Saporin is a type I ribosomal inactivating protein (RIP) derived from the plant Saponaria officinalis. It kills target cells through its RNA N-glycosidase activity, but has low in vivo toxicity because of the absence of a cell-binding subunit. Saporin enters the cell by endocytosis and transverses the endosomal membrane to reach its cytosolic target by a mechanism that remains elusive. We hypothesized that saporin may behave like a metamorphic protein that undergoes conformational switching between membrane-rupturing and enzymatic states, which may be mediated by pH and endosomal membranes. To test this hypothesis, we examined saporin interactions with phospholipid membranes that mimic the charge and fluidity of the endosomes, its membrane rupturing capabilities, and pH-dependent conformational changes in saporin.

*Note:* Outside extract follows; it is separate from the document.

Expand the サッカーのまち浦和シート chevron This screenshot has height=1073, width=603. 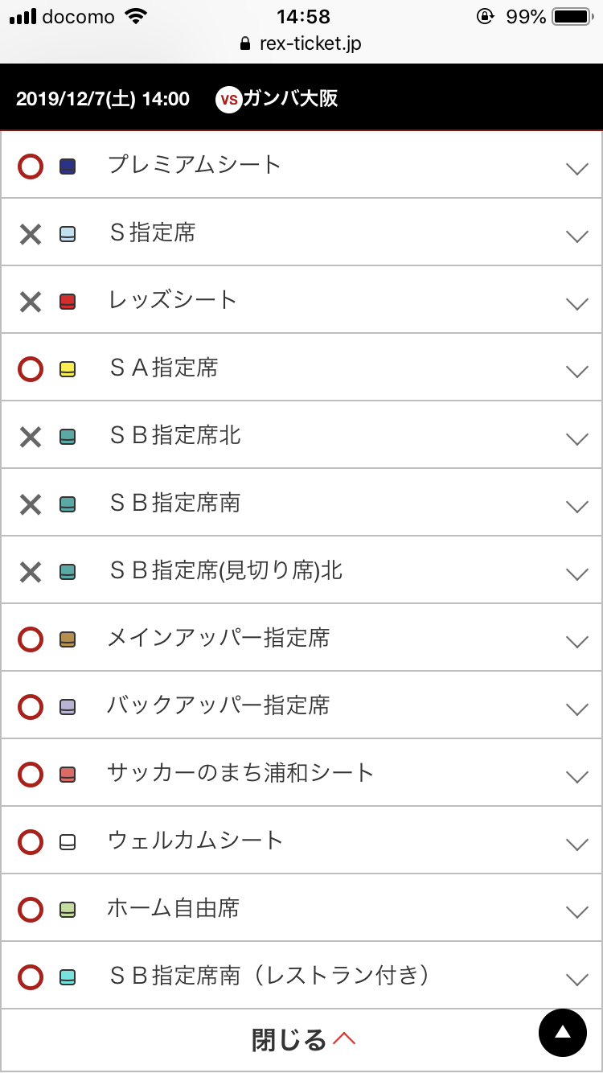pos(577,776)
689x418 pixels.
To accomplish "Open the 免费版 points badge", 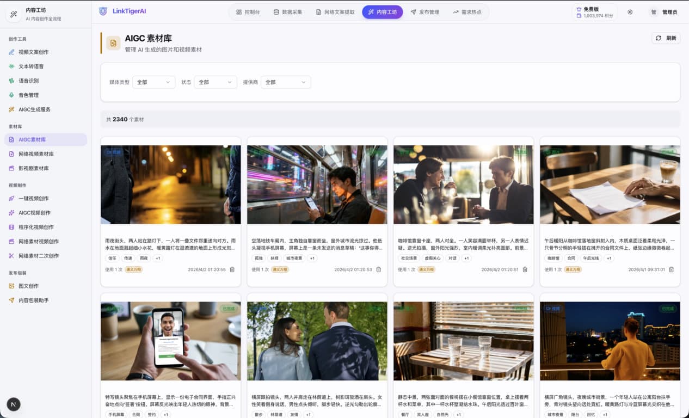I will click(x=594, y=12).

Our data indicate that a) saporin does bind to membranes composed of 80% DOPC, 5% POPC, 15% POPG, as detected by resonance energy transfer experiments b) binding is stronger at pH 5.5 than 7.0 (KD = 0.4 μM and 1.1 μM, respectively), c) saporin causes calcein leakage from phospholipid vesicles in a dose-dependent manner, and d) saporin undergoes significant conformational changes upon acidification in the presence of membranes. Circular dichroism data show a moderate change in saporin secondary structure upon a pH shift from 7.0 to 5.5 in the absence of membranes, which can be interpreted as an alpha-helix to beta-sheet transition. In contrast, in the presence of membranes the protein undergoes a prominent conformational change by gaining a larger alpha-helical content upon a similar pH shift. Together, these results provide a foundation for understanding the molecular mechanisms of membrane translocation of saporin, and probably other type I RIP proteins, which may acquire distinct membrane rupturing and catalytic activities by means of conformational switching, regulated by environmental factors such as pH and membranes.